Your manager, while you may think they're great, should have recognised and acted on the signs of stress by completing a Stress Risk Assessment (SRA) with you and putting an action plan in place to try and minimise your stress, particularly at such a difficult time in your life with going through a divorce.

You mentioned that you are in the public sector. Are you a Trade Union member? If so, contact your local rep and get them on board to support you through the absence and the SRA process.

You may also want to consider asking your manager to refer you to Occupational Health, to request, for example, for your role to be modified/caseload reduced for a period of time to allow you breathing space.

As a public sector employee, there 'should' be a domestic abuse policy/procedure. Ask your manager to look into this for you.

Look after yourself @Illbefinejustbloodyfine Don't let the guilt of not being at work seep into your rest and recovery time. Focus on your needs for now.

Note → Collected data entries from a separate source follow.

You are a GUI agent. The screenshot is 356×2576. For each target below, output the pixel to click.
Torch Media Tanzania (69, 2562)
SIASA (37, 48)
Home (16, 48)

Illbefinejustbloodyfine · 23/01/2025 16:58

Thank you. It's a new manager, I've been months without one, and then before that, 2 or 3 years of a completely useless manager. So I have done a stress checker with my manager and she referred me upwards, had a meeting with a senior manager who sayd she's refer me to our wellbeing person and....nothing. That was, I want to say, early December.

OP posts:
Illbefinejustbloodyfine · 23/01/2025 16:59

I've had daily contact with work this past week which hadn't helped.